Baunei/Ogliastra: South of Cala Gonone, accessed by a winding mountain road or a roundabout trip on the highway. In addition to offering hiking access to the Goloritzè spire, this area holds the wild seaside mini-wall of Punta Giradili (routes up to 12 pitches). Nearby Villagio Gallico is an excellent crag within day-trip distance from Cala Gonone. The main cragging area, Jerzu, is high in the mountains—a good destination in warmer months. The Lemon House in Lotzorai is a good central basecamp; the British expat owners, Peter and Anne Herold, have a wealth of information on local climbing and mountain biking (peteranne.it).

Isili: One of the big centers of Sardinian sport climbing, these crags in south central Sardinia are famous for juggy, pocketed overhangs. Best for climbs 5.11 and up.
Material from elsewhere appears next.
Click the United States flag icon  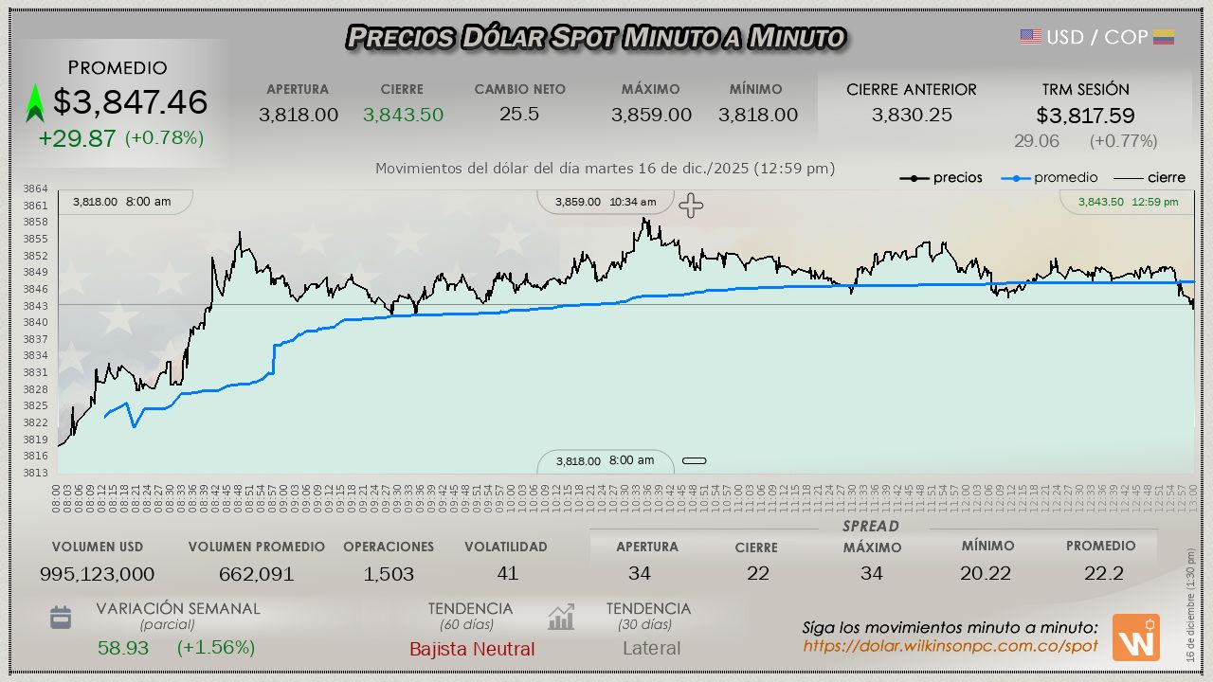coord(1030,37)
Iglesias: Closest major climbing center to Cagliari in the south of the island. The main area, Domusnovas, has more than 500 bolted routes at all angles.

Sardinia Rock Climbing Sport Climbing
Sardinia Rock Climbing Sport Climbing
Photo: Maurizio Oviglia (2)

Sardinia Beta

Season
Summer is hot and crowded. Winter can be rainy. Spring and fall are perfetto.

Getting there
Fly direct from various European countries and rent a car or take a car ferry to Olbia in the north or Cagliari in the south. Olbia is closer to Cala Gonone; Cagliari has more flights and sits closer to the island’s other climbing spots.

Lodging
Cala Gonone has many hotels, but try an apartment finder like airbnb.com to find a place where you can cook at home instead of eating out (save money and exploit markets). There is also pleasant free camping in the woods along the road to Buchi Arta.

Food
Find several supermarkets in the town center; beware the midday closure, usually 1 to 3 p.m. A small deli on Via della Pineta has delicious pre-cooked dishes and is open during lunch.

Guidebooks
Maurizio Oviglia’s fifth edition of Pietra di Luna (€50, 2011, English edition) is the comprehensive guidebook for Sardinia, by its most prolific new-router. If you’re only climbing around Cala Gonone, Arrampicare a Cala Gonone (€20, 2013, with English beta) is cheaper and slightly more up-to-date, but it lacks the helpful star ratings of the Oviglia guide. Find both at climb-europe.com.

Boats
Many outfits by the port rent boats (fit 5 to 6 adults). The author’s cost was €60 to €70 plus gas (about €30 for a full day). Boat shuttles to Cala Luna are about €25 per person, round-trip.